Greening Your Lawn Basic Turf Care for HOAs

 There are many reasons why homebuyers choose to live in a residential  neighborhood, whether their home itself is a townhouse, villa, or single family  home. Some people simply enjoy the freedom of not being in a multifamily  building, where your neighbors watch your every move. Others enjoy being able  to walk out their front door and literally smell the roses; in some cases roses  that they planted themselves. One of the biggest perks of living in a  residential neighborhood, however, is the opportunity to have a real yard  complete with natural, living grass.  

 A lawn does not take care of itself, though. Here in South Florida, cultivating,  fertilizing, and hydrating can take on a whole new set of challenges due to the  heat, humidity, and varying cycles of rain and drought. Fortunately for HOA  owners and groundskeepers, there are resources like the University of Florida's  College of Agricultural and Life Sciences and the National Institute of Food & Agricultural Sciences (IFAS) Cooperative Extension Service, which have  dedicated millions of dollars and countless hours of research to determine the  best types of grasses for the state, and the best ways to keep them happy and  healthy.  

 Grass Class

 According to Teresa H. Monson, senior communications specialist for the St.  Johns River Water Management District in Palatka, the most common grass in  South Florida is St. Augustine grass. These broad-leafed grasses respond very  well to the Florida weather, and grow best in full sunlight. They are available  in two variations that grow better in the shade; Bitter Blue, which is a good  option for shady lawns and has cold weather tolerance, and Sapphire, which is  heat-, salt-, shade- and drought-tolerant, making it an excellent choice for  coastal areas.  

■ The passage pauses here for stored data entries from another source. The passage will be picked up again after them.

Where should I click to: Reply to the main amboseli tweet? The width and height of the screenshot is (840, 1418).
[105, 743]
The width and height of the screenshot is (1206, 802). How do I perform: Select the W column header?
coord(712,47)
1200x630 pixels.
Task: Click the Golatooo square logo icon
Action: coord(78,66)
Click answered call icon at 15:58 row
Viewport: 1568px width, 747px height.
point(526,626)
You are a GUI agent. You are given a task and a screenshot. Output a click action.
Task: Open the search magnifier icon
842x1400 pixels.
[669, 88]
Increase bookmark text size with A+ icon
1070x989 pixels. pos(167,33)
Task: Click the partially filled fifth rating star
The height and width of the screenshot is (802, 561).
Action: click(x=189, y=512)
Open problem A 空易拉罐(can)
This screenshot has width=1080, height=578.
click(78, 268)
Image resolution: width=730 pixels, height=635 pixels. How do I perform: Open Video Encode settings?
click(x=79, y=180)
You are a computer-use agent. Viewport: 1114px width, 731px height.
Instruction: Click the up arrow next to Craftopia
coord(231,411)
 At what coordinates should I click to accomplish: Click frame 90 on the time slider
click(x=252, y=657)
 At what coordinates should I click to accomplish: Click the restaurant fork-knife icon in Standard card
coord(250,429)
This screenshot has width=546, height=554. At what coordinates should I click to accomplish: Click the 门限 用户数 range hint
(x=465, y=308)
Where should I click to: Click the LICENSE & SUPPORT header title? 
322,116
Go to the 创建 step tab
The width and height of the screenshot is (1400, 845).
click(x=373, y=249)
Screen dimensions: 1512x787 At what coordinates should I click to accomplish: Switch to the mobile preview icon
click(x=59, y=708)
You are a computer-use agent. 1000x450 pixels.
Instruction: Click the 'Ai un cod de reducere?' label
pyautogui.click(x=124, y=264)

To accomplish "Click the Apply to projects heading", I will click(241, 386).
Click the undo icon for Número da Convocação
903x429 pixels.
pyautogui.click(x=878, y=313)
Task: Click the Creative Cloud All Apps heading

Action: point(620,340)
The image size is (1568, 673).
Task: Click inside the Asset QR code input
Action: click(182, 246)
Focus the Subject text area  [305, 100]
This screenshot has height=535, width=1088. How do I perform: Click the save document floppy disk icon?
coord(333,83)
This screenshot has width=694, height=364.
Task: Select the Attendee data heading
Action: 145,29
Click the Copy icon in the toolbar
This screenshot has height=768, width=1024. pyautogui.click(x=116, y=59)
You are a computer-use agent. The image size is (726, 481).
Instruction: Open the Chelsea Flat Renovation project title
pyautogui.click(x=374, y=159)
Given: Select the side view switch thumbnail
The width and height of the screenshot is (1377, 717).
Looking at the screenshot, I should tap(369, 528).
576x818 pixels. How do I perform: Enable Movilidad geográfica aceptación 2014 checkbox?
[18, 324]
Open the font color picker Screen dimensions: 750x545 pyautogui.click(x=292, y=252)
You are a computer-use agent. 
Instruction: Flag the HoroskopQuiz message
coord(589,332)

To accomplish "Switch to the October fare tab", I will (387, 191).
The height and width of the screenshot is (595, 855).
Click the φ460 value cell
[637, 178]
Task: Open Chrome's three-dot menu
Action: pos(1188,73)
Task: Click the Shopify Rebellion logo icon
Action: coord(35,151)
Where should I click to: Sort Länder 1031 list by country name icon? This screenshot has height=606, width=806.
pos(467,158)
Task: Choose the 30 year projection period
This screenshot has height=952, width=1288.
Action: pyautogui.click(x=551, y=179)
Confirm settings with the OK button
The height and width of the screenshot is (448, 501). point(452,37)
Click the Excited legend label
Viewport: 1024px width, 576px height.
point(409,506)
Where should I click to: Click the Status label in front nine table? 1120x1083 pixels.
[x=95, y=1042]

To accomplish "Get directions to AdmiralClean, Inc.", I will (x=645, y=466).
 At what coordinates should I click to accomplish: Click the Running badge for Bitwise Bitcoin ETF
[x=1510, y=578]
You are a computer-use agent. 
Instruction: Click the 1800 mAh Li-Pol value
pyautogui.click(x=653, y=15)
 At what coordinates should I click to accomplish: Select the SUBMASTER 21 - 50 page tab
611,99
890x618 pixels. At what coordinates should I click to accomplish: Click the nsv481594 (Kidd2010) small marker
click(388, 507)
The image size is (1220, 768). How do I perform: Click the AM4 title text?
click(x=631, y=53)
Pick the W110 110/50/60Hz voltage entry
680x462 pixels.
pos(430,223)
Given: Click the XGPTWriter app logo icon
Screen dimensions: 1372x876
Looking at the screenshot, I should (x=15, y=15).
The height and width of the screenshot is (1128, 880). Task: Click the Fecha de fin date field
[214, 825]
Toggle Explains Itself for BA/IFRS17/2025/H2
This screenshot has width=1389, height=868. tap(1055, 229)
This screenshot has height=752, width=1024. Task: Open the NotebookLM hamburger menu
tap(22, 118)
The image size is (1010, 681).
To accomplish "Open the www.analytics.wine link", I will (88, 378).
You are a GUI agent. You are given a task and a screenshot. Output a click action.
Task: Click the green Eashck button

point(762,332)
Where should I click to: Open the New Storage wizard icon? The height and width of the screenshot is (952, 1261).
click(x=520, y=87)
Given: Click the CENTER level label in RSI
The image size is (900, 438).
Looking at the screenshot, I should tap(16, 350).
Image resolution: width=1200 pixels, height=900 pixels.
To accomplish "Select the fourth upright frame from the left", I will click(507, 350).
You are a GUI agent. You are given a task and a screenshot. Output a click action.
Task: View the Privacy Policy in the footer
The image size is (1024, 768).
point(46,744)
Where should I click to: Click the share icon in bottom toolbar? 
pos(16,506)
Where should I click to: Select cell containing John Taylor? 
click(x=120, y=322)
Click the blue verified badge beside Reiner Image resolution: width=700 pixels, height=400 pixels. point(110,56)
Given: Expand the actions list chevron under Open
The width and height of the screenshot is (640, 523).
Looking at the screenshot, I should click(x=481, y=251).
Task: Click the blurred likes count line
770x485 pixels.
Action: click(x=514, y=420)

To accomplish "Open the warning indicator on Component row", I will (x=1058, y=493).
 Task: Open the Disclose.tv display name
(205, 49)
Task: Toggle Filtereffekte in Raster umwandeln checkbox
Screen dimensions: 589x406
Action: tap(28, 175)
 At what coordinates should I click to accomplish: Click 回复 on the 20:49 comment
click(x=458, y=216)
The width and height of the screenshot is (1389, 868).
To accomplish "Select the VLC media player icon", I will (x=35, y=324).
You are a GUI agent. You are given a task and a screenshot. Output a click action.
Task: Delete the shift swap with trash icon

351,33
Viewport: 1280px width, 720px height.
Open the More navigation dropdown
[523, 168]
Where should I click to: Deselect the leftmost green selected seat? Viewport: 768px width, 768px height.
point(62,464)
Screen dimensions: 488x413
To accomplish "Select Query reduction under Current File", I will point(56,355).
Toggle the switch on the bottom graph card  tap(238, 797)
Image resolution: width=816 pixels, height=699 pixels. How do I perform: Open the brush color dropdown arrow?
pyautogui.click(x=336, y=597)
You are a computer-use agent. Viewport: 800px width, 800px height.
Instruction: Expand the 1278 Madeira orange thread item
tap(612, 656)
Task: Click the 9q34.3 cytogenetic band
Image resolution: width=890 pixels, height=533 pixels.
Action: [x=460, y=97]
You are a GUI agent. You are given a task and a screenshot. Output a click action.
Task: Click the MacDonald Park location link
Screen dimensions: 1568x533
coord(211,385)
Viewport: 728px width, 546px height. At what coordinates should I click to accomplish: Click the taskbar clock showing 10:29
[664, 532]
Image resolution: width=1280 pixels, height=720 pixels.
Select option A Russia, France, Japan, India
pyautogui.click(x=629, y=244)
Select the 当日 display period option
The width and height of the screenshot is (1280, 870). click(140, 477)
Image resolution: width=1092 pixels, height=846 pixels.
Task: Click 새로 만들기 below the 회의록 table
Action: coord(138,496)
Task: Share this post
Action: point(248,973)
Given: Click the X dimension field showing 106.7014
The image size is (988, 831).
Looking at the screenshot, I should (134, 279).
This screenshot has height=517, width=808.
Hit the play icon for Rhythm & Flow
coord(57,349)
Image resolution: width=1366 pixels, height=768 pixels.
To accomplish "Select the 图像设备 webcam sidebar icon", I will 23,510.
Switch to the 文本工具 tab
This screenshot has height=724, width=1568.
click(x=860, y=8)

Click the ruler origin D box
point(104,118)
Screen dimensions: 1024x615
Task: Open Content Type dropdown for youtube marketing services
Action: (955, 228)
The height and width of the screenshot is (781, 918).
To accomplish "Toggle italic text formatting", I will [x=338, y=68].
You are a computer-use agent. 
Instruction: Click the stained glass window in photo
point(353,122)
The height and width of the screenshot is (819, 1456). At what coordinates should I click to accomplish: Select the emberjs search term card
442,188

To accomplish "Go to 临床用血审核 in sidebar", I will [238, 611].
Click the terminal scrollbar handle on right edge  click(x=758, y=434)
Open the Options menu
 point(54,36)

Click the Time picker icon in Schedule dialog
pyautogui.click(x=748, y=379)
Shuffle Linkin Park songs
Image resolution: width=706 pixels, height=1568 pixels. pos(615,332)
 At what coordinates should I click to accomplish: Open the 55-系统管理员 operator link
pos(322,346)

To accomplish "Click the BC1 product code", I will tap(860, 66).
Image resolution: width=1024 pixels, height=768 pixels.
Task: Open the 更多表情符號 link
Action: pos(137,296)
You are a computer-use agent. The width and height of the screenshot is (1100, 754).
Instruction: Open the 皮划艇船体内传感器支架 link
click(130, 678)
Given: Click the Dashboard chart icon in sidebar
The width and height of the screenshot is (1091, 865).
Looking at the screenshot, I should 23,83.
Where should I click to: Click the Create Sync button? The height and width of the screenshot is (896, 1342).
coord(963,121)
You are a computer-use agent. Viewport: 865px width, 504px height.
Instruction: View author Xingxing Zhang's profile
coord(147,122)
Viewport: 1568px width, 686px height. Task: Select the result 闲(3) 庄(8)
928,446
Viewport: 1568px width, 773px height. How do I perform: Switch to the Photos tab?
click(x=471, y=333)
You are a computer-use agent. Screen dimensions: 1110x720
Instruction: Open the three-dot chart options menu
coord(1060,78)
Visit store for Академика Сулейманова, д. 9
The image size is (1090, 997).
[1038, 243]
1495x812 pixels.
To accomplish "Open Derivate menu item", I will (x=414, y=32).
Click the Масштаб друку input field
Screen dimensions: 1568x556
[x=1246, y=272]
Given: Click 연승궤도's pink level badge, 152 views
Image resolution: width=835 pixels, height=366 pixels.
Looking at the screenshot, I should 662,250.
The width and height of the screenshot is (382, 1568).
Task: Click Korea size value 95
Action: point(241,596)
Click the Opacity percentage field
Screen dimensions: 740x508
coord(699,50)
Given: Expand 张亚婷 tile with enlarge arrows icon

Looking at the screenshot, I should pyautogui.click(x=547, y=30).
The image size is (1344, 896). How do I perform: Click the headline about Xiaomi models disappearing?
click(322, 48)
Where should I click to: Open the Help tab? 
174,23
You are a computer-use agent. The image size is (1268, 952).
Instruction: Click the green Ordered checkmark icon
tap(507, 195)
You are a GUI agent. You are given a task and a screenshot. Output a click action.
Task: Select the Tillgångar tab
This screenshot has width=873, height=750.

 “Although St. Augustine grass is a popular choice among Florida homeowners, many  people are looking for other alternatives to save water—and money,” says Monson, “either by installing more water-efficient grass types or by implementing  water-wise landscaping practices that focus on 'right plant, right place' and  use Florida-friendly plants, mulches and other alternatives to turf.”  

 Other popular grass varieties in Florida include Bahia, Bermuda (used primarily  in golf courses), Centipede, Seashore Paspalum, and Zoysia. Each of these grass  types have their own set of pros and cons, and most can be found throughout the  state, with the exception of Centipede, which is primarily found in North  Florida.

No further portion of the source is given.